A Few Pointers on Figuring Out Condo Insurance…
As a Realtor I help homebuyers purchase single family (detached) homes as well as townhomes and condominiums. While everyone understands that you need homeowner’s (or hazard) insurance in order to close the deal (in fact, lenders require it), there is a lot of confusion about (a) what condo insurance is, and (b) whether it is even required.
I asked Jill Harris from Farmer’s Insurance to explain it so my clients and readers of this blog can better understand this insurnace product.

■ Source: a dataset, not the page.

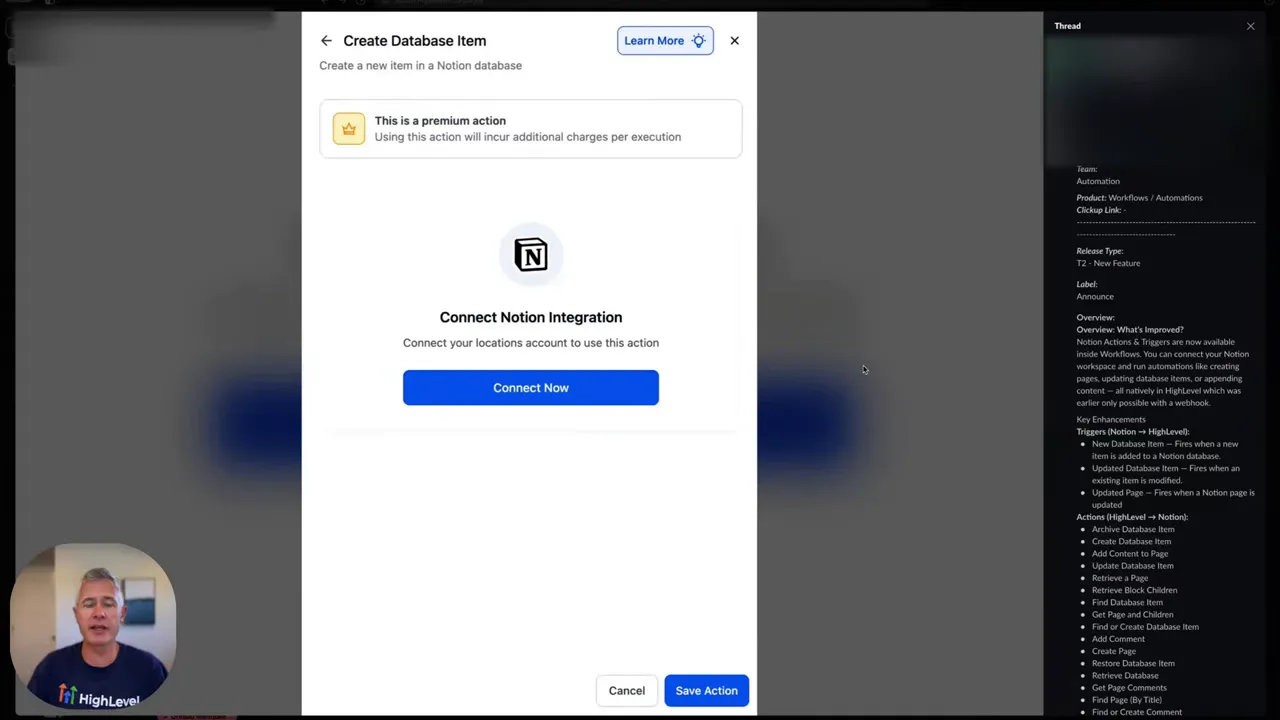
Task: Click the Connect Now button
Action: [531, 388]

From Jill Harris, Farmer’s Insurance…
I have been receiving numerous calls recently from clients whom are buying or re-financing their condos, and that proof of HO6 coverage is required for the loan to be approved.
So, what is HO6 coverage?
HO6 is designed for condo owners. The HOA condo insurance policy does not typically cover your actual unit or any of your belongings. Condo & co-op owners naturally assume that adequate insurance is covered in their association fees, which helps fund a master policy. However, this policy only covers common walkways, hallways, boiler, elevator, roof and basement for physical damage and liability. To protect themselves and the property within their unit, owners need to purchase a personal home insurance policy - a.k.a. HO-6 - designed for condos and co-op apartments.
Many people have HO6 insurance because they are required to if they have a mortgage on the condo, but the truth is that all condo owners should have a HO6 policy. Since the HOA insurance policy typically only cover up to the beams, the condo unit owner would be responsible for everything else, including the drywall. In the event of a loss, the condo unit owner would be left with an empty box, and they would be responsible for the re-build of everything else, including drywall, interior walls, fixtures, floor covering, kitchen, bathroom, cabinets, paint, etc. Thus, HO6 coverage is offered to help protect such costs against perils, and more!

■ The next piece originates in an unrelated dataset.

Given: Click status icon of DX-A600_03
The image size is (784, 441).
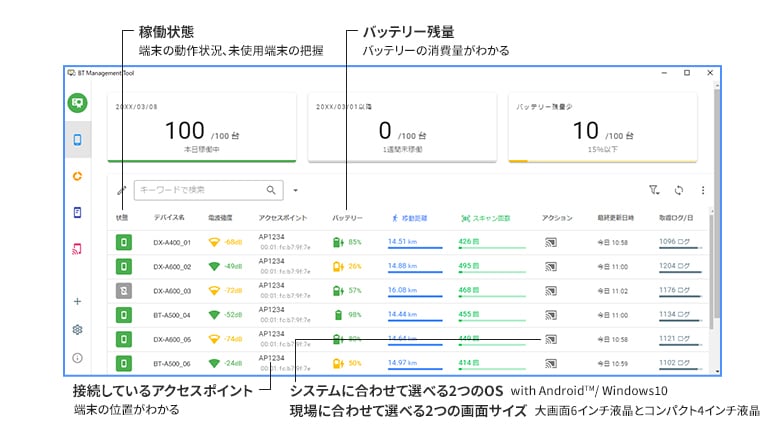Looking at the screenshot, I should [x=122, y=291].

HO6 policies can also include personal property liability protection, jewelry floaters, artwork floaters, and many more. I suggest increasing ones personal Liability at a high limit, like 300,000-500,000 this is very inexpensive for a good amount of coverage.
Loss Assessment is another endorsement that can be added. This is an inexpensive way to protect the individual unit owner against sums that the individual unit owner may be legally liable for as a result of bodily injury or property damage. Loss Assessment Coverage will protect the unit owner for special assessments as a result of liability claims (such as bodily injury and property damage lawsuits) or due to a covered perils like lightning, explosion, hail, windstorm, fire, civil disturbance, vandalism, theft, damage from falling objects, aircrafts or other vehicles and smoke. I would suggest getting adequate loss assessment coverage, since $50,000 in loss assessment coverage could cost a little as $20 a year.